▶ _Directions_
Print the listing below verbatim, passing over each picture.

───── Source data

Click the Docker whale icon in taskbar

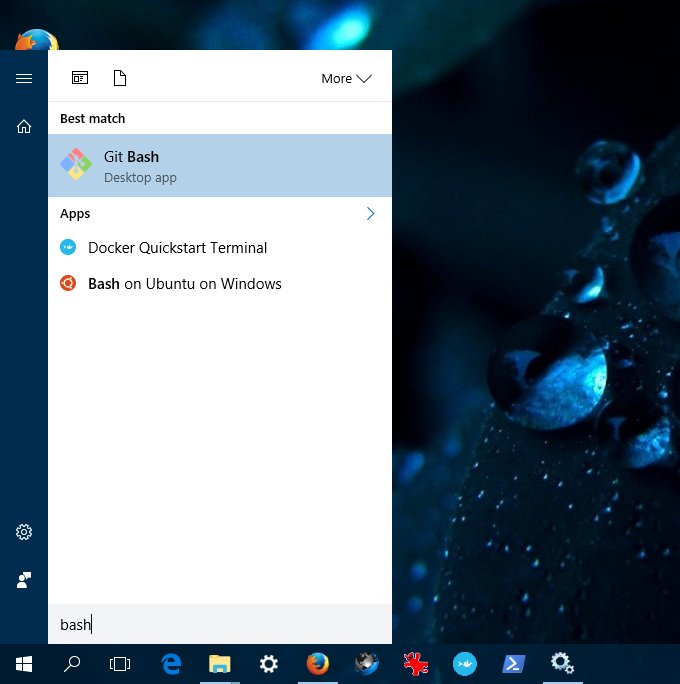tap(464, 664)
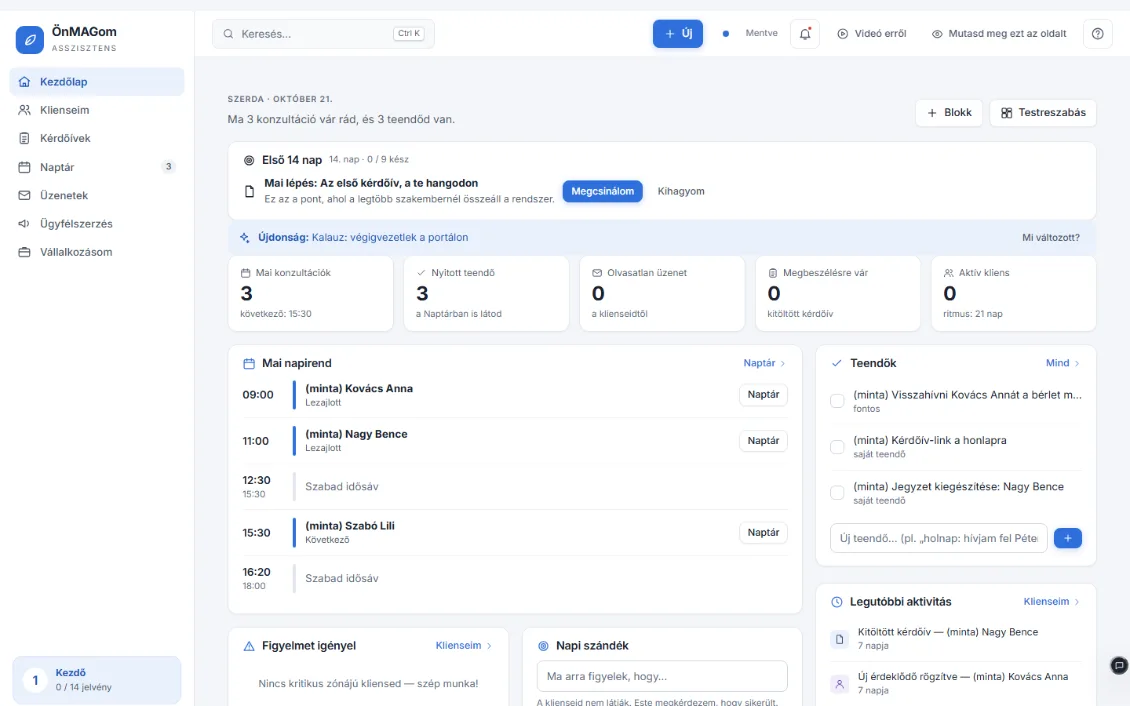The image size is (1130, 706).
Task: Open the Mind chevron link in Teendők
Action: point(1063,363)
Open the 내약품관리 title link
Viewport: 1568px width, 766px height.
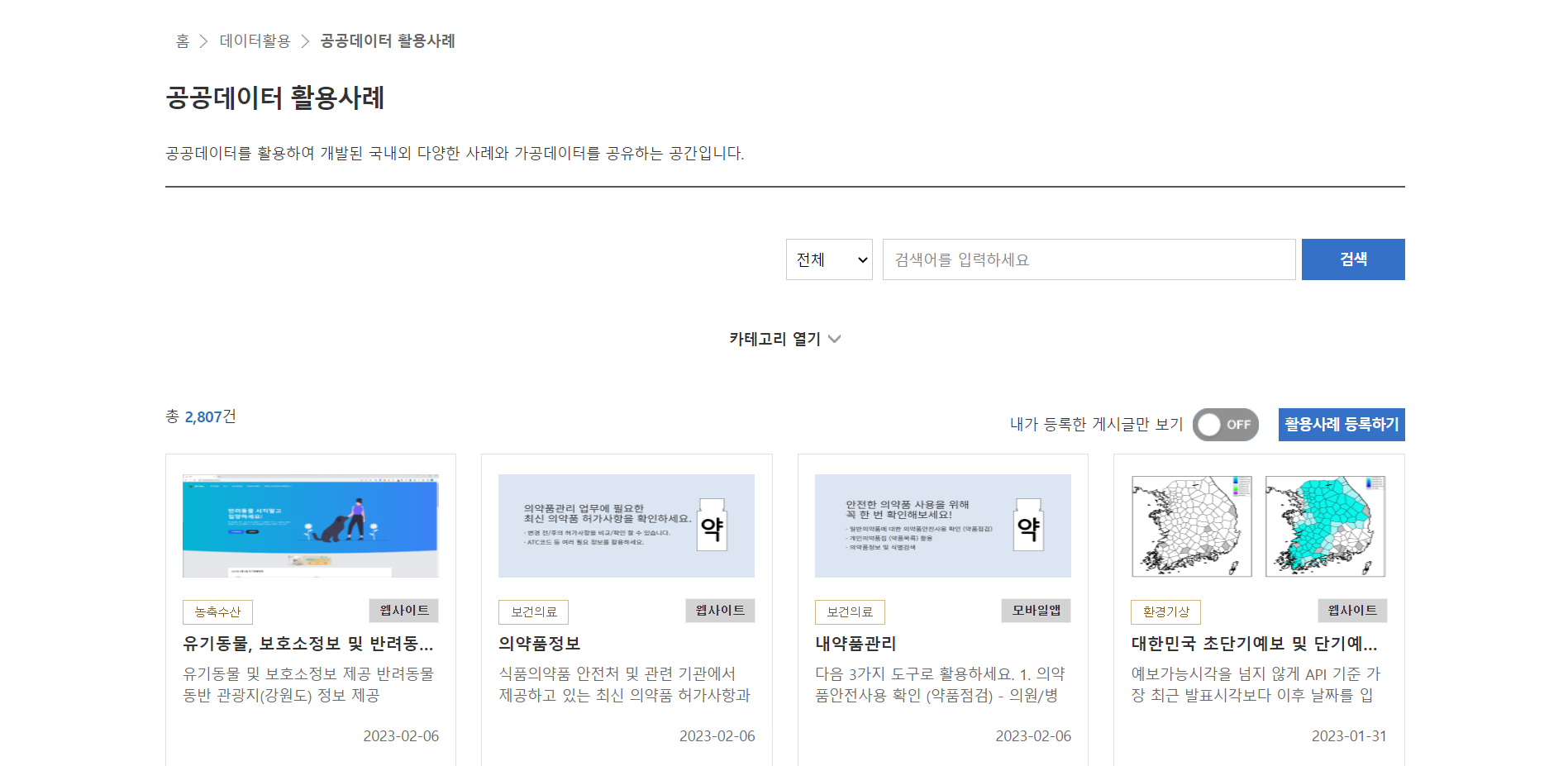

──────────

▶ _Completed task_
Click the Docker whale icon in taskbar

tap(464, 664)
The image size is (1130, 706).
Task: Open the Mind chevron link in Teendők
Action: point(1063,363)
Open the 내약품관리 title link
Viewport: 1568px width, 766px height.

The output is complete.